Ja, sicher – das Netz hat andere Öffentlichkeiten geschaffen. Selbst Bücher mit einer winzigen Auflage können heute über das Internet einer kleinen Gemeinde von Enthusiasten bekannt gemacht werden. Hinzu kommen die vielen Messen, die den sozialen Aspekt, der mit dem Büchermachen verbunden ist, in den urbanen Raum zurückbringen – auf den Messen werden Waren getauscht, Erfahrungen, Geschmacksurteile. Das Nebeneinander von hunderten von Buchverlagen ist letztlich auch eine große Performance: die Gesellschaft der Büchermenschen führt sich selbst und ihre Beziehung zum Buch auf. Aber wir sind sicher: ohne das Internet, ohne einen stetigen Informationsfluss über Neuerscheinungen, neue Messen und neue Läden würde es diese Messen, die immer auch ein Fest, eine Entgrenzung darstellen, unmöglich geben.

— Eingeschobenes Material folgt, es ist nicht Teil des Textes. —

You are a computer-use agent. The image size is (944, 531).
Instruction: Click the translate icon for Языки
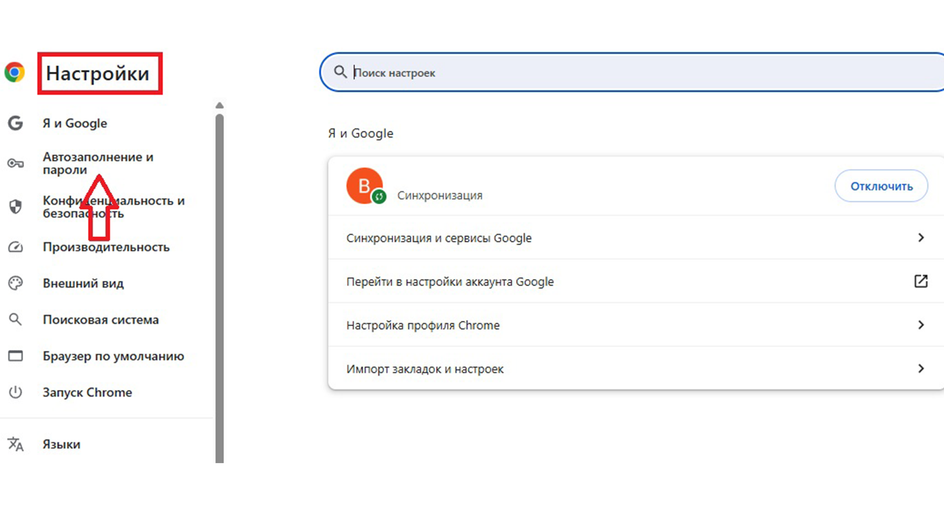tap(15, 444)
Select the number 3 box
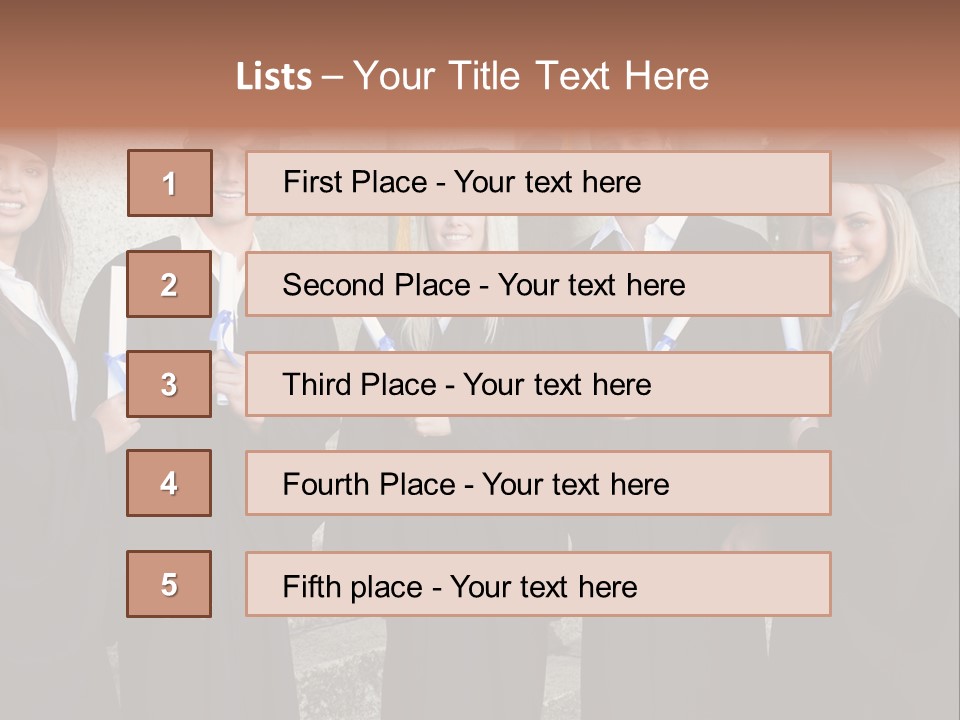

Ihr habt höchste Ansprüche an Handwerk und praktiziert eine ungeheure formale Präzision. In den 70er Jahren war das bei vielen Akteuren, die vermutlich inhaltlich mit Euch große Übereinstimmungen haben oder gehabt hätten, nicht nur technisch schwieriger, sondern auch verpönt. Was ist seither passiert?

Wenn man Bücher macht, hat man auch eine Verantwortung gegenüber dem Medium. Wir haben oft betont, dass die Artikulation im Medium auch über die Wahl eines Papiers, über ein bestimmtes Format, oder die Art der Bindung möglich ist. Wenn man so denkt, heißt das auch, einen großen Respekt vor der handwerklichen Seite des Buches zu haben: wie ein Buch gemacht ist, ist dann ebenso wichtig, wie das, was in ihm steht. Es ist gut als Verlag Druckereien und Buchbinder zu haben, die einen ähnlichen Qualitätsanspruch wie wir besitzen. Denn Leidenschaft und Eigensinn ist oft auch eine Frage der Genauigkeit und des Differenzierungsvermögens.



Die Meisterhäuser in Dessau, hrsg. von Stiftung Bauhaus 
Dessau, Leipzig/Dessau 2012.


(Das Gespräch wurde im November 2014 geführt.)